Governo descarta suspeita de ebola em paciente internado em São Paulo

Governo descarta suspeita de ebola em paciente internado em São Paulo Um teste negativo para ebola em São Paulo aliviou o pânico imediato, mas reacendeu a disputa política sobre transparência, preparo do sistema de saúde e o verdadeiro tamanho do risco no Brasil.

Governo: controle, protocolo e “risco baixo”

Na narrativa alinhada ao governo, o foco é que o sistema funcionou: identificação rápida, isolamento, exames e descarte da suspeita. O Ministério da Saúde reforça que “não há confirmação” de ebola em nenhum dos dois casos e que “o risco de transmissão da doença no Brasil e na América do Sul é considerado baixo”.

Em São Paulo, o Instituto Adolfo Lutz não detectou material genético do vírus ebola no paciente de 37 anos, que segue grave com meningite meningocócica, após viagem à República Democrática do Congo.
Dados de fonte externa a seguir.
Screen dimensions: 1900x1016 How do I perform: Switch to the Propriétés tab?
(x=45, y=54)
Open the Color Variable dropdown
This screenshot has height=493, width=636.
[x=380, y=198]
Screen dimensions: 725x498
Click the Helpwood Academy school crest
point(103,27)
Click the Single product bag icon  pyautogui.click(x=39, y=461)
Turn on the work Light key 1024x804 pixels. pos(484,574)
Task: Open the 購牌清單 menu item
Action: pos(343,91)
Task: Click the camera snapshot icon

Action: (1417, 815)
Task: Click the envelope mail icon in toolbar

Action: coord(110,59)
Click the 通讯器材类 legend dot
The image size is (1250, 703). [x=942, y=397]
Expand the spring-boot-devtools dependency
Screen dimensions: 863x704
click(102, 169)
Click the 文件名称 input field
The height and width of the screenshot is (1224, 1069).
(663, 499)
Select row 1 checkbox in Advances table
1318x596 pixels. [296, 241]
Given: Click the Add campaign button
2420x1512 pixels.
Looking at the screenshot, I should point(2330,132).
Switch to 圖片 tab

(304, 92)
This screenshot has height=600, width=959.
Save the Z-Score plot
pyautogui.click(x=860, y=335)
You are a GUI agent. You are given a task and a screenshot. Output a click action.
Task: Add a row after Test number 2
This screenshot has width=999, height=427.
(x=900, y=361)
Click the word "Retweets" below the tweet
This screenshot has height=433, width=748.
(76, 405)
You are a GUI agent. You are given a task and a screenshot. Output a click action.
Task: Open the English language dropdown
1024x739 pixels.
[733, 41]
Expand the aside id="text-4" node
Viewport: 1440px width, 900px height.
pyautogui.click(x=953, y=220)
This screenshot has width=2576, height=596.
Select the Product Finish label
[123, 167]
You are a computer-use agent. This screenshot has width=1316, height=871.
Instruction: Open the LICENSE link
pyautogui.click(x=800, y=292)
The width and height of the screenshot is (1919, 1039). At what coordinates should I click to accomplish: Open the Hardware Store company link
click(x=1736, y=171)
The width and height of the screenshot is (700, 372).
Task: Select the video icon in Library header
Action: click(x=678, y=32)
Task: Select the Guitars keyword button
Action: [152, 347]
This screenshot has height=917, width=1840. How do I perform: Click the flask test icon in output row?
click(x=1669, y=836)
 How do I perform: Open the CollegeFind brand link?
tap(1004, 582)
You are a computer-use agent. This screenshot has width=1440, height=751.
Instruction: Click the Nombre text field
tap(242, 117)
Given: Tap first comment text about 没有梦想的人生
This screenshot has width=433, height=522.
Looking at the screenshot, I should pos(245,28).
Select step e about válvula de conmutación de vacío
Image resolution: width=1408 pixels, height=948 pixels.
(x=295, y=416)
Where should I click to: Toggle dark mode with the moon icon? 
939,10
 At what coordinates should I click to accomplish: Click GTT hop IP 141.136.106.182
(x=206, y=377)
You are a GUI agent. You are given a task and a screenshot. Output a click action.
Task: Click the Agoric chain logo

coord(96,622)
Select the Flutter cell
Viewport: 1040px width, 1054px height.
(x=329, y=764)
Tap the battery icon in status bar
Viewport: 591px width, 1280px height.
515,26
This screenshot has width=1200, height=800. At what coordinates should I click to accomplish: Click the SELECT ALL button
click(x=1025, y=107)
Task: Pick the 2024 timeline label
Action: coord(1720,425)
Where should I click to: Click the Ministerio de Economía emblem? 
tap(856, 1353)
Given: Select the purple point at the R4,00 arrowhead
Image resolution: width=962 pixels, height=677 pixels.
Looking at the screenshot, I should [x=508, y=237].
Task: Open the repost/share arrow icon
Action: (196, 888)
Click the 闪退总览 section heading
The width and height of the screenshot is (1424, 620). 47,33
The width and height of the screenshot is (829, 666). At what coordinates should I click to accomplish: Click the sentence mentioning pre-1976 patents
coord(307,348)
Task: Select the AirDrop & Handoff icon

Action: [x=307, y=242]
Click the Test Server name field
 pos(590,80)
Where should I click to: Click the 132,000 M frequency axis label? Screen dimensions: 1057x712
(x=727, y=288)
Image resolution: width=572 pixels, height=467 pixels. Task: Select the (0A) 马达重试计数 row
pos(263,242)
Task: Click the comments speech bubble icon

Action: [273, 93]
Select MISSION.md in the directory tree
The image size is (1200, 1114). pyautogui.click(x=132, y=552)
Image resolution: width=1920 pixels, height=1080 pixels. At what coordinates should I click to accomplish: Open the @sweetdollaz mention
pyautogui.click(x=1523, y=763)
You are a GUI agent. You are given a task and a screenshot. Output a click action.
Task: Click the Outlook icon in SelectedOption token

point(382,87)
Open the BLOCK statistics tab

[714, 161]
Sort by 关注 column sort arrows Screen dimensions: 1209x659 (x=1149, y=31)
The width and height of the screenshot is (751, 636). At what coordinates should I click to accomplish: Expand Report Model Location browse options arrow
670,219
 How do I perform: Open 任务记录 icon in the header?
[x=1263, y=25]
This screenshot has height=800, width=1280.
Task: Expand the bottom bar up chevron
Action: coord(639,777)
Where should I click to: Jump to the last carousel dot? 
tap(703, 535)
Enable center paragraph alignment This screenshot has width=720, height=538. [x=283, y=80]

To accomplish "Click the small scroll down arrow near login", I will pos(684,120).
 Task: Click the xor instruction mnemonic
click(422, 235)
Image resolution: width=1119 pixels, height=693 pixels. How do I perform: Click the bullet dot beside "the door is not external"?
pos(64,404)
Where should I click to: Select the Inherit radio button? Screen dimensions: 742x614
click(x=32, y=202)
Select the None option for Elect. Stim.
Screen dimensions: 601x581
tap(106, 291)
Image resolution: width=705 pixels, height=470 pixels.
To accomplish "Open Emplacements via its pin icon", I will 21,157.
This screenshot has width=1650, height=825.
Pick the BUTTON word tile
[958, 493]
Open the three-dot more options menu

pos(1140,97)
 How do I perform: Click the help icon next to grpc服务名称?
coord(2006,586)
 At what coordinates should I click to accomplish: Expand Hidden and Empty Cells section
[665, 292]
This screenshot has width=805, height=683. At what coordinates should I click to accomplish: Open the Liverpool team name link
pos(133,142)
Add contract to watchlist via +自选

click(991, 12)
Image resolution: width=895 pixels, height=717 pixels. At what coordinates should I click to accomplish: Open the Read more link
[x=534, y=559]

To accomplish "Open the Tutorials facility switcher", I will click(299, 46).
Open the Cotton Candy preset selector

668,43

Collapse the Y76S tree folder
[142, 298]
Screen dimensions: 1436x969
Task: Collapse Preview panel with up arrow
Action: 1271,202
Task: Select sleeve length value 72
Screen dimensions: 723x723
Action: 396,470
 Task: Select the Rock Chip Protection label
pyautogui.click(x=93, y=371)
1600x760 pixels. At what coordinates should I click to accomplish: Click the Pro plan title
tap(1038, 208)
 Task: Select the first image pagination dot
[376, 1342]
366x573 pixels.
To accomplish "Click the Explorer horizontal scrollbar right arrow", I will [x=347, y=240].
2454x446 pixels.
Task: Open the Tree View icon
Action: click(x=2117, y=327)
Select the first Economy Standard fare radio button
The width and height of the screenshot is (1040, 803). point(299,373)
Já no Rio, o belga vindo de Uganda foi diagnosticado com malária, e testes de saliva e urina deram negativo para ebola, com a chance de reversão considerada “muito baixa”. Para reforçar a mensagem de controle, o governo sublinha a existência de unidades de referência, como o Emílio Ribas e o INI/Fiocruz, e a atuação da vigilância epidemiológica.

Oposição: informação incompleta e alerta máximo internacional

Veículos críticos ao governo destacam a gravidade do contexto internacional e o risco de subnotificação. Lembram que a OMS declarou emergência de saúde pública internacional diante do surto da cepa Bundibugyo na África Central, e enfatizam que ambos os pacientes chegaram de áreas de epidemia, um do Congo e outro de Uganda, país vizinho e também afetado.

Enquanto o governo fala em risco “muito baixo”, a oposição sublinha que o homem em São Paulo foi internado “em estado grave, com diarreia, desorientação e rápida piora clínica, sendo necessária a intubação” e critica a falta de detalhes sobre deslocamentos e rastreamento de contatos. Manchetes chamam atenção para a “outra doença extremamente perigosa” — a meningite meningocócica — como prova de que, mesmo sem ebola, a rede hospitalar está sob pressão.

No fim, ambos os lados concordam em um ponto: o susto passou, mas o termômetro da confiança pública continua febril.